**提示された行**
####
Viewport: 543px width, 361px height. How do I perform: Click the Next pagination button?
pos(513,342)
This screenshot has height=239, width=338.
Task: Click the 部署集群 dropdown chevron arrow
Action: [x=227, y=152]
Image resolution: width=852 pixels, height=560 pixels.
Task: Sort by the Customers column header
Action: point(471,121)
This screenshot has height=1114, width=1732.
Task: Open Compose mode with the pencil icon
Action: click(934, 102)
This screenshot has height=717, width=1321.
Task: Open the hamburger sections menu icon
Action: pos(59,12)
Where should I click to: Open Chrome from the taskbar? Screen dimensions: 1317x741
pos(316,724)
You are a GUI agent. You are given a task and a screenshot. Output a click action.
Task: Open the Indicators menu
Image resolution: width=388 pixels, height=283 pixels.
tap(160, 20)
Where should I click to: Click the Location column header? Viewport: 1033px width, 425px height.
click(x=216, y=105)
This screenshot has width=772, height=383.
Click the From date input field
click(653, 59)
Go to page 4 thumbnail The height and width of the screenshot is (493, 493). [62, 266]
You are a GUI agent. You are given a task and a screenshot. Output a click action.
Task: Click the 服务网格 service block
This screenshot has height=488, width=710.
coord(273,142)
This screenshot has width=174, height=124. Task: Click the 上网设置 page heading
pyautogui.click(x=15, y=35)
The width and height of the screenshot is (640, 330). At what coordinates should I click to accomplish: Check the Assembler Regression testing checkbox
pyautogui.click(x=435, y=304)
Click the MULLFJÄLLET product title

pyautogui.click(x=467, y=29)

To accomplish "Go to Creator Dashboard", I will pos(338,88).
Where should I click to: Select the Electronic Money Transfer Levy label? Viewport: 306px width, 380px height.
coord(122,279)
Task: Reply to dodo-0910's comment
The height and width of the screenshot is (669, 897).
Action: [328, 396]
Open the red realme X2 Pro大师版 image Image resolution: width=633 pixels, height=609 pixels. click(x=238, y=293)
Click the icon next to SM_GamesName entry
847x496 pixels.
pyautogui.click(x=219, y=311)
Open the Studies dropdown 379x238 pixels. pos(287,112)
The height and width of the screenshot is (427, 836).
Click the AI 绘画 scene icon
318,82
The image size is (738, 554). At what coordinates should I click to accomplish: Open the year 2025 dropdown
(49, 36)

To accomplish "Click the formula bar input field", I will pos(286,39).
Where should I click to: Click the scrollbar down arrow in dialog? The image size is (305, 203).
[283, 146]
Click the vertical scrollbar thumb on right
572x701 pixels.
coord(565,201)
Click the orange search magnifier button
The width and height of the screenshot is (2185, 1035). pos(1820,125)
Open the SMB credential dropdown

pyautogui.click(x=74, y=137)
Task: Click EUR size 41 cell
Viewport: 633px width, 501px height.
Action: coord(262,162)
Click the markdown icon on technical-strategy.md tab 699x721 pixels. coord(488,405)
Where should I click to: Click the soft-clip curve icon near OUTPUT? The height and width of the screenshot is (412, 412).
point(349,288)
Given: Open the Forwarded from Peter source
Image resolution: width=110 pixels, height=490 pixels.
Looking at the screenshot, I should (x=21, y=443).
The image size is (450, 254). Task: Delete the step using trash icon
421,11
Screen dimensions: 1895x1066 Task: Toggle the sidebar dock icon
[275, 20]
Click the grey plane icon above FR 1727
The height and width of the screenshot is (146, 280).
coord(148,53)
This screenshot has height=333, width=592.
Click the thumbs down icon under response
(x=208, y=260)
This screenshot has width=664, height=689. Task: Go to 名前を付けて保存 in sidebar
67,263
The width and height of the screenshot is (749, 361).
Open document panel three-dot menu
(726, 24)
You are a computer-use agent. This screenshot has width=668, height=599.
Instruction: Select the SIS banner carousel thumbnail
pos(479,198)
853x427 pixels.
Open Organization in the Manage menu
####
上に示したすべての行を、一字一句変えずにそのまま書き写してください。

**模範解答**
Viewport: 543px width, 361px height. How do I perform: Click the Next pagination button?
pos(513,342)
This screenshot has height=239, width=338.
Task: Click the 部署集群 dropdown chevron arrow
Action: [x=227, y=152]
Image resolution: width=852 pixels, height=560 pixels.
Task: Sort by the Customers column header
Action: point(471,121)
This screenshot has height=1114, width=1732.
Task: Open Compose mode with the pencil icon
Action: click(934, 102)
This screenshot has height=717, width=1321.
Task: Open the hamburger sections menu icon
Action: pos(59,12)
Where should I click to: Open Chrome from the taskbar? Screen dimensions: 1317x741
pos(316,724)
You are a GUI agent. You are given a task and a screenshot. Output a click action.
Task: Open the Indicators menu
Image resolution: width=388 pixels, height=283 pixels.
tap(160, 20)
Where should I click to: Click the Location column header? Viewport: 1033px width, 425px height.
click(x=216, y=105)
This screenshot has width=772, height=383.
Click the From date input field
click(653, 59)
Go to page 4 thumbnail The height and width of the screenshot is (493, 493). [62, 266]
You are a GUI agent. You are given a task and a screenshot. Output a click action.
Task: Click the 服务网格 service block
This screenshot has height=488, width=710.
coord(273,142)
This screenshot has width=174, height=124. Task: Click the 上网设置 page heading
pyautogui.click(x=15, y=35)
The width and height of the screenshot is (640, 330). At what coordinates should I click to accomplish: Check the Assembler Regression testing checkbox
pyautogui.click(x=435, y=304)
Click the MULLFJÄLLET product title

pyautogui.click(x=467, y=29)

To accomplish "Go to Creator Dashboard", I will pos(338,88).
Where should I click to: Select the Electronic Money Transfer Levy label? Viewport: 306px width, 380px height.
coord(122,279)
Task: Reply to dodo-0910's comment
The height and width of the screenshot is (669, 897).
Action: [328, 396]
Open the red realme X2 Pro大师版 image Image resolution: width=633 pixels, height=609 pixels. click(x=238, y=293)
Click the icon next to SM_GamesName entry
847x496 pixels.
pyautogui.click(x=219, y=311)
Open the Studies dropdown 379x238 pixels. pos(287,112)
The height and width of the screenshot is (427, 836).
Click the AI 绘画 scene icon
318,82
The image size is (738, 554). At what coordinates should I click to accomplish: Open the year 2025 dropdown
(49, 36)

To accomplish "Click the formula bar input field", I will pos(286,39).
Where should I click to: Click the scrollbar down arrow in dialog? The image size is (305, 203).
[283, 146]
Click the vertical scrollbar thumb on right
572x701 pixels.
coord(565,201)
Click the orange search magnifier button
The width and height of the screenshot is (2185, 1035). pos(1820,125)
Open the SMB credential dropdown

pyautogui.click(x=74, y=137)
Task: Click EUR size 41 cell
Viewport: 633px width, 501px height.
Action: coord(262,162)
Click the markdown icon on technical-strategy.md tab 699x721 pixels. coord(488,405)
Where should I click to: Click the soft-clip curve icon near OUTPUT? The height and width of the screenshot is (412, 412).
point(349,288)
Given: Open the Forwarded from Peter source
Image resolution: width=110 pixels, height=490 pixels.
Looking at the screenshot, I should (x=21, y=443).
The image size is (450, 254). Task: Delete the step using trash icon
421,11
Screen dimensions: 1895x1066 Task: Toggle the sidebar dock icon
[275, 20]
Click the grey plane icon above FR 1727
The height and width of the screenshot is (146, 280).
coord(148,53)
This screenshot has height=333, width=592.
Click the thumbs down icon under response
(x=208, y=260)
This screenshot has width=664, height=689. Task: Go to 名前を付けて保存 in sidebar
67,263
The width and height of the screenshot is (749, 361).
Open document panel three-dot menu
(726, 24)
You are a computer-use agent. This screenshot has width=668, height=599.
Instruction: Select the SIS banner carousel thumbnail
pos(479,198)
853x427 pixels.
Open Organization in the Manage menu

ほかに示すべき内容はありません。